Why Novable?

Laurent Kinet
Novable
Published in
3 min readMar 4, 2020

Novable’s strategic assumption is that companies today don’t take the most out of technology to turn their startup scouting activities faster, easier and much more efficient.

Laurent Kinet and Olivier Beaujean, co-founders of Novable

Novable combines two key words for us: “enable” and “innovation” that’s what we do.

novable, adj. /ˈnəʊ.veɪ.bəl/ ● deserving attention because of being very good, interesting or likely to foster or to be turned into innovation. “This startup is definitely novable: it fits into our innovation strategy.”
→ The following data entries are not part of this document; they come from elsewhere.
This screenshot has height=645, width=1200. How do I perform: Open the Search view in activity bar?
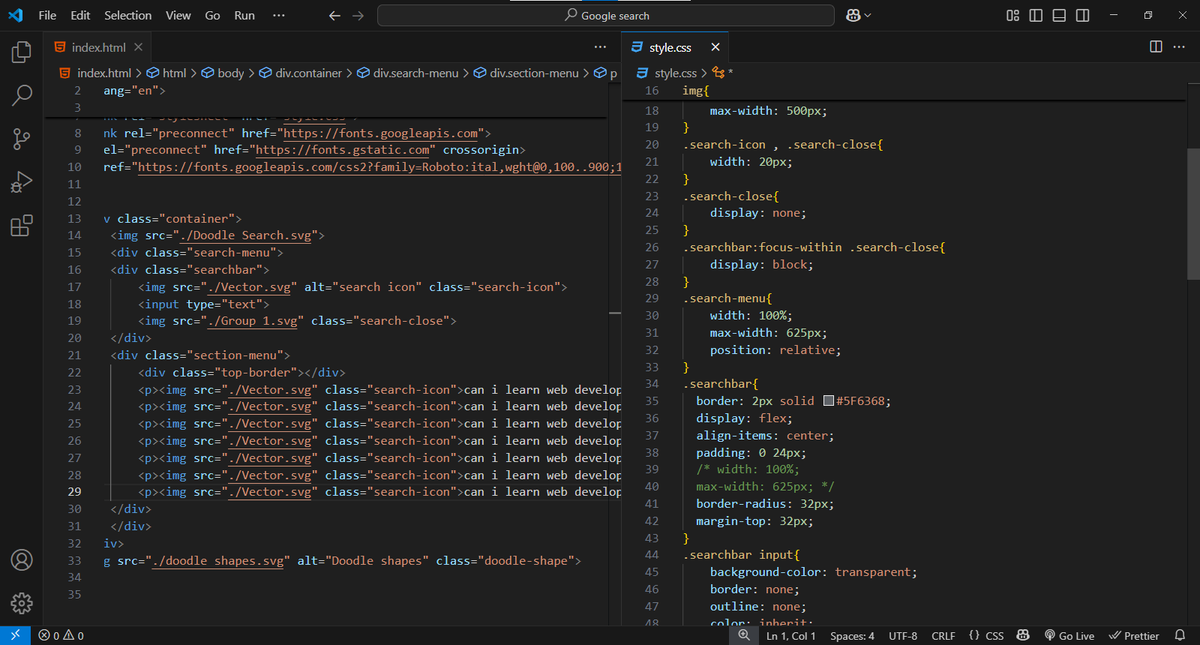tap(22, 96)
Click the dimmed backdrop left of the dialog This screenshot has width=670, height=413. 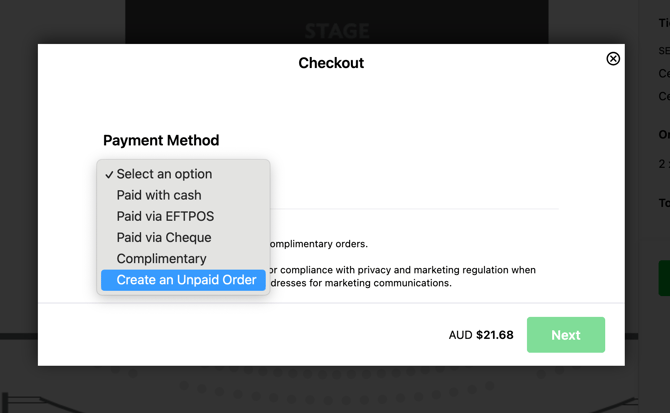[x=18, y=200]
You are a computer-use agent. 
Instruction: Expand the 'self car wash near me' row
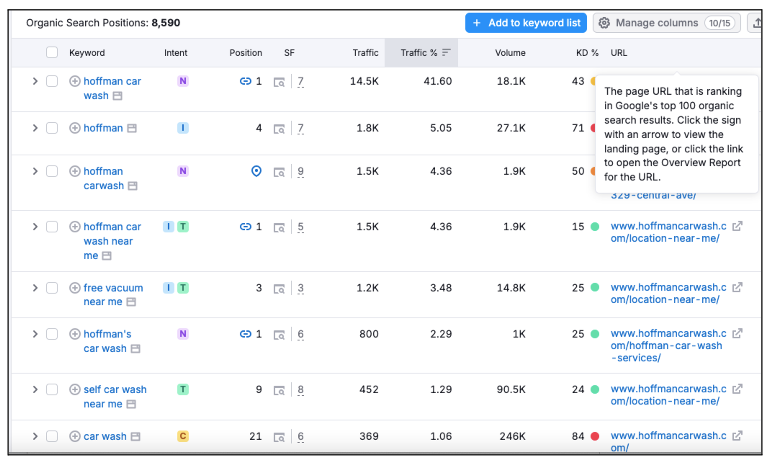(34, 390)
Innovation is a matter of survival

In today’s fast-paced business world, innovation management has become a matter of survival. The future of corporates lies in their capacity to innovate fast and efficiently. Yet, most of them are static and slowed down by bureaucracy, and can’t afford an internal R&D department. A couple of figures* illustrate this threat:

  • 98% of the economy is influenced by modernization
  • 50% of current Fortune 500 companies will not exist anymore in 10 years
  • 80% of business executives believe that their current business models are at risk
  • 84% think that innovation is a crucial factor of their growth strategy
  • 82% of corporations believe that it is important to work with startups to innovate

(* Source: McKinsey)

“At least 40% of all businesses will die in the next 10 years… if they don’t figure out how to change their entire company to accommodate new technologies.”
— John Chambers, Cisco Chairman

Startups are a glimpse of the future

Startups are the best future prediction engine ever. Innovation comes from small, agile organizations, from people taking risks and pushing boundaries forward. Startups are disrupting whole industries and changing the business landscape forever, as this article explains. Since 2010, over 21.800 startups have exited worldwide for a total deal value of about 1.2 trillion dollars.
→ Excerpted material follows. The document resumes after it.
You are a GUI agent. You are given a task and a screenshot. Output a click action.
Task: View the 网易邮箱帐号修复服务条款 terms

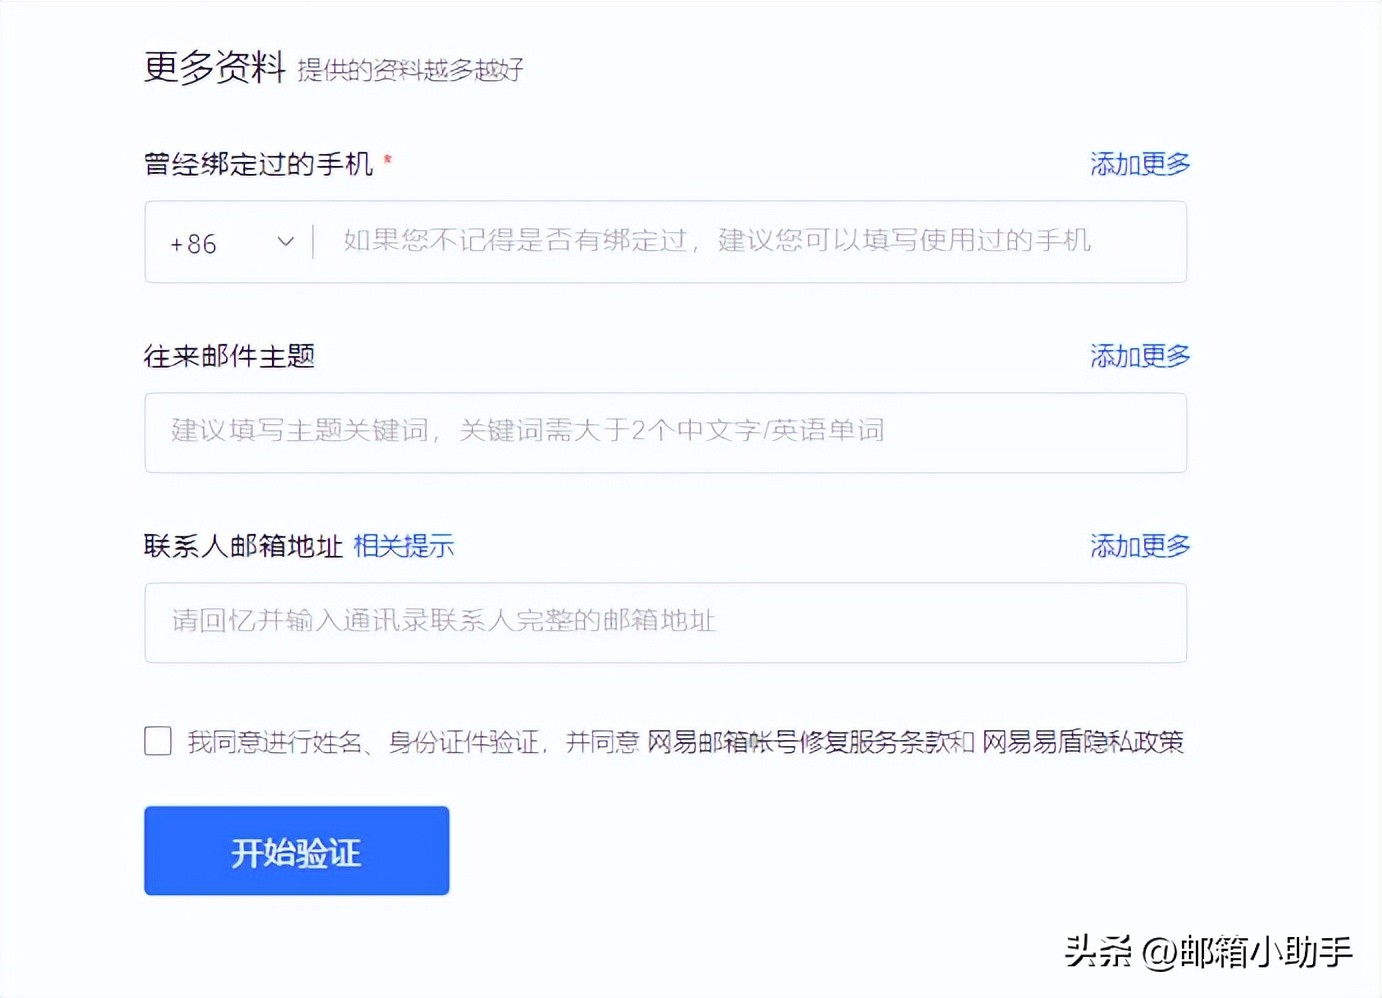click(800, 743)
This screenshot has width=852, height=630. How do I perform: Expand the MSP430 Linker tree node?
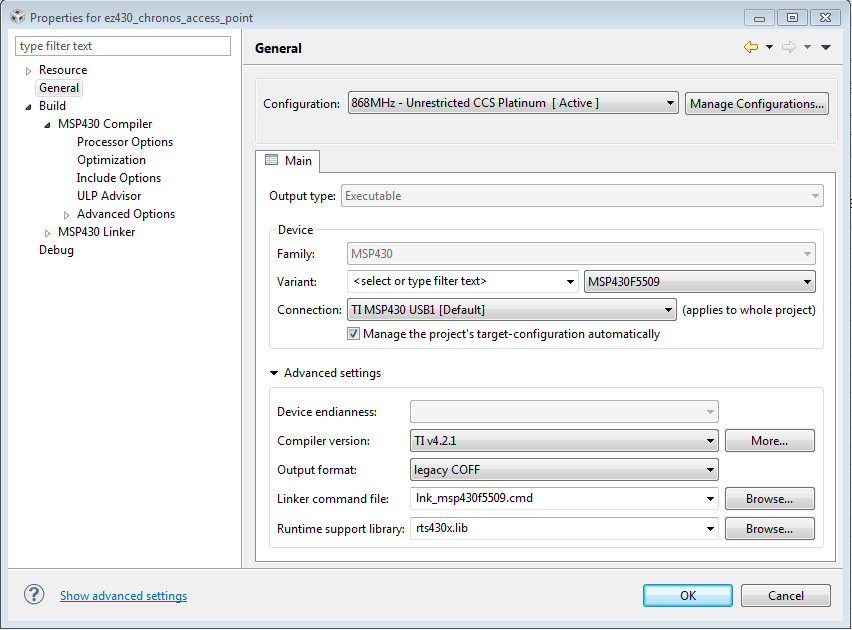coord(47,232)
Corporate venturing is on the rise

Corporations have long understood that turning to startups was a mandatory exercise and a major component of their innovation arsenal. We can expect to see more partnerships and collaborations taking place between corporations and startups as 80% of corporates are interested in knowing more about startups and pursuing a professional relationship. Born in the eighties, corporate venturing is now on an unprecedented rise.
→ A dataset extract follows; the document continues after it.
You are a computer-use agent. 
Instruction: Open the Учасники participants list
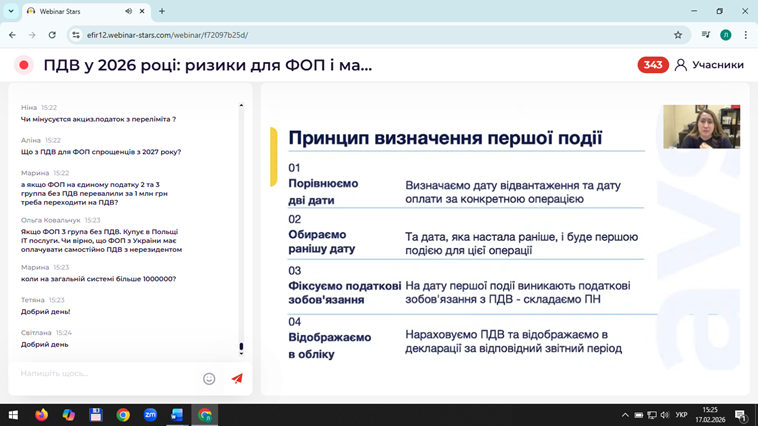pos(709,65)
Separating the wheat from the chaff

The world counts 472 million entrepreneurs. A new business opens every three seconds. For companies, it is very difficult, tedious and time-consuming to spot the right startups to work with. In big corporations, extended teams can be dedicated to spotting and analyzing startup files. In midsized companies, this work is often done by a single individual who has this task on top of his other duties. It’s either very expensive, or inefficient. In both cases, it’s not optimal.

When it’s not done on a self-service or opportunistic basis, companies use the following three means for their startup scouting activities:

Startup databases -Tools like Crunchbase or Pitchbook are a great data source for accessing a very large number of startups. Downsides: they focus on financials and firmographics (less on actual activity), they retrieve one-size-fits-all results (search is made through keywords and taxonomy), they have lots of errors and outdated data (startups are moving and dying fast), and they don’t prevent you from running your own research behind each result line. They are forward-based tools.

Startup events and ecosystems — Companies host or attend startup events to attract or browse startups in their interest areas. They can also be fed with startups through ecosystems (incubators, accelerators, angel networks, schools). Downsides: reach is limited by design, and it requires loads of energy, money and time.

Consultants — Companies also delegate to specialised consulting firms or scouting consultants, like headhunters for startups, to increase the quality level of startups to analyze. Downsides: manual work is very expensive with a limited reach.

Whatever the way, opportunities are missed. New technologies like machine learning, NLP and the most-recent data science techniques are almost non-existent in that business.

In the startup area (increasingly chaotic, worldwide, too fertile, noisy), a new way of scouting startups is through personalization, context and networks, that can be tapped with artificial intelligence.

That’s what we’re up to.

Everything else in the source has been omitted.